### Problem:
Those lines of the records that contain "beside" are to be located and copied.
__________
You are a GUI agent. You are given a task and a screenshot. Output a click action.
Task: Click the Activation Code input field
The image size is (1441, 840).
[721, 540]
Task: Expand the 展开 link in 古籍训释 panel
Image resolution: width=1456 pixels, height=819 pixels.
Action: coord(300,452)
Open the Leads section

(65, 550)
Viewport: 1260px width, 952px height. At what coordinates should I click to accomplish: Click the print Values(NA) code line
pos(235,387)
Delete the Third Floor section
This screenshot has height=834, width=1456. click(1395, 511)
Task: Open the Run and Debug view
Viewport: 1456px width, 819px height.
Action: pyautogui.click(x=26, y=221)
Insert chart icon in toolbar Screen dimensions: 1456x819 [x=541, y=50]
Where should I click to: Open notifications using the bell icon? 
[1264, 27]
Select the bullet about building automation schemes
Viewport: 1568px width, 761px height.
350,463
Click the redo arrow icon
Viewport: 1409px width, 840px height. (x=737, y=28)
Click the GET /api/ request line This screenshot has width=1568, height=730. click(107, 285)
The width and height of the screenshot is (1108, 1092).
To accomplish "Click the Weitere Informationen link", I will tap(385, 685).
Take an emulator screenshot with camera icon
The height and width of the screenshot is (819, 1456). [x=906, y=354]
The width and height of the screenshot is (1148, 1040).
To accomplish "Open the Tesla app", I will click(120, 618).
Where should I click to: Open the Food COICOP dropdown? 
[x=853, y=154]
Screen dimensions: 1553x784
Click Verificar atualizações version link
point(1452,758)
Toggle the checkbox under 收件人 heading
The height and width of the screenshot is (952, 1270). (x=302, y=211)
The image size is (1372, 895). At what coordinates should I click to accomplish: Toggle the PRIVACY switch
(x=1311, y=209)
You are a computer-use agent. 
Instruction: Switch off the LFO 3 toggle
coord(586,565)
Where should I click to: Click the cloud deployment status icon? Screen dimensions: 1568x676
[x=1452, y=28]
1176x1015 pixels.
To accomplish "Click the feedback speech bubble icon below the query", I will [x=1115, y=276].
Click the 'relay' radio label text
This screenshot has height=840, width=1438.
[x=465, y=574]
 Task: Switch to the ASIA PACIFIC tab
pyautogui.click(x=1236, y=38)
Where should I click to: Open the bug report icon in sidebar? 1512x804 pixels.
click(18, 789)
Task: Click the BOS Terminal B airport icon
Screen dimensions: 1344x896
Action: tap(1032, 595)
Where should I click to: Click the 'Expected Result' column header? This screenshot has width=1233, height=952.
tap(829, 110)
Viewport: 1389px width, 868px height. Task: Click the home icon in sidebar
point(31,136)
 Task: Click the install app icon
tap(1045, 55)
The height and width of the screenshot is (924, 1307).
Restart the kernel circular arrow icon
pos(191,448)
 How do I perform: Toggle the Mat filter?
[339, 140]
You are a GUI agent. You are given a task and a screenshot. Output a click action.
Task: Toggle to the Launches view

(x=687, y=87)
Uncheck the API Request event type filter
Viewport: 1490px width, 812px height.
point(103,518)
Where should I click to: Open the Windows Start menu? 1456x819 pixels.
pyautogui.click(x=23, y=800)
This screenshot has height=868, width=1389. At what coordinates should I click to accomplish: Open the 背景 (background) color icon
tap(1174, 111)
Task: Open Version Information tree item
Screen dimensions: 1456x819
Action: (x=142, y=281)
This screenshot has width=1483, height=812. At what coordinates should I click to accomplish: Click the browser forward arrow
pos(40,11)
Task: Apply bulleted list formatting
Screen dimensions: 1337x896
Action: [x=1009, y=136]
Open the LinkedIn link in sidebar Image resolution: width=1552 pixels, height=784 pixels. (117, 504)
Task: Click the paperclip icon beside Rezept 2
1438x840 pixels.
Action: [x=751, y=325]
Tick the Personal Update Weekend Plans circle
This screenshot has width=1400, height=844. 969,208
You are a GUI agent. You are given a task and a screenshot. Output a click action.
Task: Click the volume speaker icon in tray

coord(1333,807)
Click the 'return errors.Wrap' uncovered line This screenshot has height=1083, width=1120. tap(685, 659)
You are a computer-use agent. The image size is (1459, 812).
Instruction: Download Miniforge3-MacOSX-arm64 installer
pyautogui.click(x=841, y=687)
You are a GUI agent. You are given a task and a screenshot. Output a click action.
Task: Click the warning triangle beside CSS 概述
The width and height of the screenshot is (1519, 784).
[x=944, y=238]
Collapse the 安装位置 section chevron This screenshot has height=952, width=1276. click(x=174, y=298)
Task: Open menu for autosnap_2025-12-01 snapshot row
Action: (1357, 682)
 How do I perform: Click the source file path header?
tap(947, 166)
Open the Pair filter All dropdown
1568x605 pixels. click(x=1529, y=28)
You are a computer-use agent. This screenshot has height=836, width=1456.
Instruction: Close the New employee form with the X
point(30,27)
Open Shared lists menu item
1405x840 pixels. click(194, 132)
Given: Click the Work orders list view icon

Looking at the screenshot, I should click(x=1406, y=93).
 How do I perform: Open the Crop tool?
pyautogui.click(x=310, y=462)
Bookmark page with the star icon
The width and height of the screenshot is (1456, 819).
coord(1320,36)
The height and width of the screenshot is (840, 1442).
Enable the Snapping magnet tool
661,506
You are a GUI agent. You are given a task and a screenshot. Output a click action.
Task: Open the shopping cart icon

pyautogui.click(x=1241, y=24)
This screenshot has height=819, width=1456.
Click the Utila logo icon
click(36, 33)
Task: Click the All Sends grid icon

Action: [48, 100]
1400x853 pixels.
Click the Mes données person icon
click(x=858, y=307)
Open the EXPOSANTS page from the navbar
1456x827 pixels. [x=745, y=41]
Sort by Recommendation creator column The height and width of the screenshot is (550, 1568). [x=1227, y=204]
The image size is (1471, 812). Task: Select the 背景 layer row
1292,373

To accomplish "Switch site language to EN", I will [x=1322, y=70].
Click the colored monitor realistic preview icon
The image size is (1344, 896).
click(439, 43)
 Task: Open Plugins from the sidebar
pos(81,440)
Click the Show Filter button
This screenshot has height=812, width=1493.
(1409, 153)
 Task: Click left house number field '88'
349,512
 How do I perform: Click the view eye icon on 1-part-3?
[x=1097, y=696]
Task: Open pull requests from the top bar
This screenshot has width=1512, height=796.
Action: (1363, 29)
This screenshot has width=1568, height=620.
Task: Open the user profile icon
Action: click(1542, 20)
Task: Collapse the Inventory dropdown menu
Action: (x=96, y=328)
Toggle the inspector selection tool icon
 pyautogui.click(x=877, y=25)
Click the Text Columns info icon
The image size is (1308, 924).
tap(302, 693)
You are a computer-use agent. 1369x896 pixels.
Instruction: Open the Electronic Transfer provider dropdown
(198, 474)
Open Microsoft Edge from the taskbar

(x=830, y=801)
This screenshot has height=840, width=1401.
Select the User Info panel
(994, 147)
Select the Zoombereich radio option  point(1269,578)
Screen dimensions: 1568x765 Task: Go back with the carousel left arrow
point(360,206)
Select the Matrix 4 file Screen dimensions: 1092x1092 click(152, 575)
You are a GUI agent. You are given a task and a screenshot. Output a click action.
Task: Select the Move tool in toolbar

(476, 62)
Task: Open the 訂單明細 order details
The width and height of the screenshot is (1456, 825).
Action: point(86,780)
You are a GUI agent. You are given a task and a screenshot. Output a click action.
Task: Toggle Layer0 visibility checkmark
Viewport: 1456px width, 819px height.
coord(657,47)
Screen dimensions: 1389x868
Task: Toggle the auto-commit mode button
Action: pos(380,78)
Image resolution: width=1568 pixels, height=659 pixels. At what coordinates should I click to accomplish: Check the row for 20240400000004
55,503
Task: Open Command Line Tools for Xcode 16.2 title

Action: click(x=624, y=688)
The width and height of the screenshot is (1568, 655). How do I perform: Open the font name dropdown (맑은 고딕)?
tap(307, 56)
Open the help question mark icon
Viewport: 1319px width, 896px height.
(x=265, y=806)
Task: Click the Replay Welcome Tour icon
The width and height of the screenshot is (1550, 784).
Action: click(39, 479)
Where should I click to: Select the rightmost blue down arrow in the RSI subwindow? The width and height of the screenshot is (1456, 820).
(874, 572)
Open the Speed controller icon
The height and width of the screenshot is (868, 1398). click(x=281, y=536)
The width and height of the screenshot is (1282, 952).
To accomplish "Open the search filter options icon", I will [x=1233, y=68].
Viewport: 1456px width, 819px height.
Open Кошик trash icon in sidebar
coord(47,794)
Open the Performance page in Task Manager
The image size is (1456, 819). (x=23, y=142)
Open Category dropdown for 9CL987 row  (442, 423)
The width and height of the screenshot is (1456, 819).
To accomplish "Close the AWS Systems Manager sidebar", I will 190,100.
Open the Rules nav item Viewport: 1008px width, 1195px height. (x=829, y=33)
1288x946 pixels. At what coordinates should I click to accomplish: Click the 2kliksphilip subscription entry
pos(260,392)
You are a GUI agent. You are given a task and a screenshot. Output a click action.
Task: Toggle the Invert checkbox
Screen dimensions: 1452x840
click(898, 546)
__________
### Response to this task:
Task: Click the paperclip icon beside Rezept 2
Task: Click the warning triangle beside CSS 概述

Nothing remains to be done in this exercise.